Supplied text

Evaluation metrics on classification of breast cancer dataset#

The confusion matrix is a table that contains the performance of the model: The columns represent the instances that belong to a predicted class; and the rows refer to the instances that actually belong to that class (ground truth).

Confusion matrix

Predicted: True

Predicted: False

Actual: True

True Positives

False Negatives

Actual: False

False Positives

True Negatives

Accuracy measures the model’s ability to correctly classify all instances, and not always a useful metric when the objective is to minimize/maximize the occurrence of one class independently of its performance on other classes.

Precision measures the model’s ability to correctly classify positive labels by comparing it with the total number of instances predicted as positive. This is represented by the ratio between the true positives and the sum of the true positives and false positives.

Information supplied
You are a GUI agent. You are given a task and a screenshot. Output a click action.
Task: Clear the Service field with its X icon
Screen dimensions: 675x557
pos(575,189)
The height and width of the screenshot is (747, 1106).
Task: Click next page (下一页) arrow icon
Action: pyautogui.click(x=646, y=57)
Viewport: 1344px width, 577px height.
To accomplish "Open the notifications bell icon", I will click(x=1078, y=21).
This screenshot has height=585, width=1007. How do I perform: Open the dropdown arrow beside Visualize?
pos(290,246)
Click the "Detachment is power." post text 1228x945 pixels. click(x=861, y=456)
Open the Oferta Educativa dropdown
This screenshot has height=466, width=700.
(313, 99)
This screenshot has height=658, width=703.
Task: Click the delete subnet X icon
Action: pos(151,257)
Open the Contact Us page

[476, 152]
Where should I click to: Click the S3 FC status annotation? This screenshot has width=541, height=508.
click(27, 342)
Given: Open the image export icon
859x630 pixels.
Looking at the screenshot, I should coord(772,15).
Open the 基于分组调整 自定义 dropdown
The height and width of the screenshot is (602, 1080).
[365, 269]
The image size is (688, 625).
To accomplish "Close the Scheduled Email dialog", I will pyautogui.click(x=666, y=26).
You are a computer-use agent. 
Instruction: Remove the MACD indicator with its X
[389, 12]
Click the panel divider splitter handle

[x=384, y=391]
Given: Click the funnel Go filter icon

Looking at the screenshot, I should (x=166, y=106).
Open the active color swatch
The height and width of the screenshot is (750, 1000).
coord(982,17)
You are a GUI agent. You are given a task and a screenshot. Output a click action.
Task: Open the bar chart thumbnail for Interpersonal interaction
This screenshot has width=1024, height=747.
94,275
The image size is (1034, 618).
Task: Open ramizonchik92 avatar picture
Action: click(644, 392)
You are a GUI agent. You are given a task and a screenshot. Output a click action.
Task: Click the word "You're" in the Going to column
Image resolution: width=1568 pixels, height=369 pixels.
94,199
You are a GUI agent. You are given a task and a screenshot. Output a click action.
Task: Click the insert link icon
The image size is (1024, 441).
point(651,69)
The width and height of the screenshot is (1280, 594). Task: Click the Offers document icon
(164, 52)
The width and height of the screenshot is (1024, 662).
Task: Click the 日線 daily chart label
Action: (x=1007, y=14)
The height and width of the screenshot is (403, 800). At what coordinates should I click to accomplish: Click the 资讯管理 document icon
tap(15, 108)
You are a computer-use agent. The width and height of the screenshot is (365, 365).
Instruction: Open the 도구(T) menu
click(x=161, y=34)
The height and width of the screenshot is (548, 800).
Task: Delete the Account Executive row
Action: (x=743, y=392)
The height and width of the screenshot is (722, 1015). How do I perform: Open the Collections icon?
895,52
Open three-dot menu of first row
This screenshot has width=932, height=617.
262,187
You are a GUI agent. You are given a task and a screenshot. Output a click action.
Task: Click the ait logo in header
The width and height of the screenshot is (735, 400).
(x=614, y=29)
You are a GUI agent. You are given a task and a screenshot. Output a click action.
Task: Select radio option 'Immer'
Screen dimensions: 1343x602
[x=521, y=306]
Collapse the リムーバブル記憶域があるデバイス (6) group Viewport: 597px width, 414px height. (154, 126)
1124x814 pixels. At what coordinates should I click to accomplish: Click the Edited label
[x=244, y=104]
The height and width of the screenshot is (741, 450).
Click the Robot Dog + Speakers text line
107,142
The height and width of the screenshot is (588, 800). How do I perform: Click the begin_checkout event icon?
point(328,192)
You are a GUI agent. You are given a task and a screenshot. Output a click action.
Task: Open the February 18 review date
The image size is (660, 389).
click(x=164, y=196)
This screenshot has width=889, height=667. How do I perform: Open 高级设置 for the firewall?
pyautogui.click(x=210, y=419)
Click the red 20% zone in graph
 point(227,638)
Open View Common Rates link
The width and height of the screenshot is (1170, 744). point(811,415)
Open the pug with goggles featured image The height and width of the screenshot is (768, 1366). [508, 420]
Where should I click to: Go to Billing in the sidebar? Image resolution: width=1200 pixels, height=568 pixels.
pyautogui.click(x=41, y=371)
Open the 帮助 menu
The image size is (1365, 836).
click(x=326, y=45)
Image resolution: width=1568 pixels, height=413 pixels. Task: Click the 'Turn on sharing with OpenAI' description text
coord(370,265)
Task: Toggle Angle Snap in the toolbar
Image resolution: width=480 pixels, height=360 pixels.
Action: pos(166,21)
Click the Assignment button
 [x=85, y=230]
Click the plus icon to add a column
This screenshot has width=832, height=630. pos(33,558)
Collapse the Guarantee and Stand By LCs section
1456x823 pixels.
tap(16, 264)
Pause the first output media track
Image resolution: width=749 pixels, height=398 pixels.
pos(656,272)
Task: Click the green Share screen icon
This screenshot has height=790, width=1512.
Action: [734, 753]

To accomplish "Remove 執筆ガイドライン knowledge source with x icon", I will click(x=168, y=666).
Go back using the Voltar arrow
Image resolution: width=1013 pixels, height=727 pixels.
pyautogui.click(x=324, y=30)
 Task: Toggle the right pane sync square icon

Your instructions
Reproduce, word for word and in full, the text above on evaluation metrics for the breast cancer dataset.

Solution
Evaluation metrics on classification of breast cancer dataset#

The confusion matrix is a table that contains the performance of the model: The columns represent the instances that belong to a predicted class; and the rows refer to the instances that actually belong to that class (ground truth).

Confusion matrix

Predicted: True

Predicted: False

Actual: True

True Positives

False Negatives

Actual: False

False Positives

True Negatives

Accuracy measures the model’s ability to correctly classify all instances, and not always a useful metric when the objective is to minimize/maximize the occurrence of one class independently of its performance on other classes.

Precision measures the model’s ability to correctly classify positive labels by comparing it with the total number of instances predicted as positive. This is represented by the ratio between the true positives and the sum of the true positives and false positives.